Intepretability is a Good Idea
My machine learning graduate program was technically excellent, but I had to learn how to (semi-)convincingly communicate with interdisciplinary collaborators the hard way: by failing a lot on the job. Before explainable/interpretable machine learning become a more popular research direction in 2016/2017, the end-product of my ML analyses often looked like this:
In other words, I thought demonstrating the success & importance of a ML-based analysis was the same as demonstrating methodological validity in an academic publication. This is wrong. My collaborators rarely cared about the results, and forgot them quickly. These days, I still show a table like the one above but I also show a SHAP values plot:
This image is taken directly from the SHAP Github repository. There are plenty of papers and other sources explaining SHAP values in detail, so I won't do that here. Briefly, each row is a feature/covariate input to a machine learning model, and each dot is a data point (sample). The x-axis is the SHAP value: how important a feature is for a particular sample in the model. Color is the original value of the feature. It takes some staring at this plot to fully internalize everything it's telling you, but showing it alongside standard ML results has been a great way to engage collaborators in other disciplines.
By the way, SHAP values are not the only way to interpret ML models, but they just happen to be one I like, and the SHAP library is simply excellent.

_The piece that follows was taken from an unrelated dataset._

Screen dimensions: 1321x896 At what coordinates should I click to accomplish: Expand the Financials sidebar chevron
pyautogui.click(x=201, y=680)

Reasons for Small SHAP Values
When looking at the SHAP value plots, what might be some reasons that certain variables/features are less important than others? If you had asked me this question a month ago, here is the list I would have given you:
- The variable is measured in a noisy way.
- The variable is not that causally related to the outcome of interest.
- The variable is highly correlated with another variable that happens to be more predictive of the outcome.
Some of these are not that different from one another. For example, if a variable is noisy, then it will certainly look less related to the outcome of interest. The point isn't to have a theoretically iron-clad list of reasons, but to give the collaborators some idea of how ML models work.
Recently I chatted with a friend who does economics for a living, and he suggested another important reason that wasn't on my list: the variable has low variance. This wasn't immediately obvious to me, so I ran some simulations to gain intuition. My friend was right, and so I thought it would be a good idea to share the finding in case others have the same blind spot that I did.
Experimental Setup
Here's some Python code to generate the data:
The input is 4-dimensional, and we're only changing the variance of the 4th Bernoulli dimension. Bernoulli random variables are always 0 or 1, so all we are doing is changing the proportion of 1s and 0s. Tweaking the $p$ input doesn't at all change the ground-truth mapping between input $x$ and output $y$. Intuitively, I would have expected that SHAP values variable importance is not affected when changing $p$. Let's see what happens in practice with a simulation study:
You can see that when the variance is smallest ($p = 0.1$ and $p = 0.9$), the Bernoulli feature is at its lowest ranking. When the variance is largest ($p = 0.5$), the feature is at its highest ranking. Here is the how the sum of the absolute SHAP values looks when you plot it against $p$:
Exactly as described above: the overall importance is proportional to the variance. So we've learned that SHAP values are affected by the variance of the input feature.
Here all four variables are stable regardless of $p$. Range of SHAP values is also good to consider when thinking about a variable's overall interestingness. That is, a variable might not be predictive overall because it has low variance in our dataset, but it might very predictive for a small subset of the sample population.
Some Intuition
To gain some intuition about why this happens, let's think about a variable that is actually very causal for outcome $y$ but happens to be completely constant in our dataset. If $y$ is being able to survive and the Bernoulli feature $x_4$ is access to drinking water, then clearly $x_4$ is directly causal of $y$, but most human health datasets have $x_4 = 1$, and so the learned ML model would make no use of this variable; the SHAP values would all be zero. But imagine a dataset of 100k people where exactly one person has $x_4 = 1$ and the rest have $x_4 = 0$. Overall, there is little relationship in the data between $x_4$ and the outcome, and a ML model might not even notice this extremely rare sample as being predictive. The variance went from 0 to a little bit, and the SHAP values maybe went up a bit. The higher the variance rises, the more likely the model is to rely on this variable for making its decisions, and the larger the SHAP values will be in total.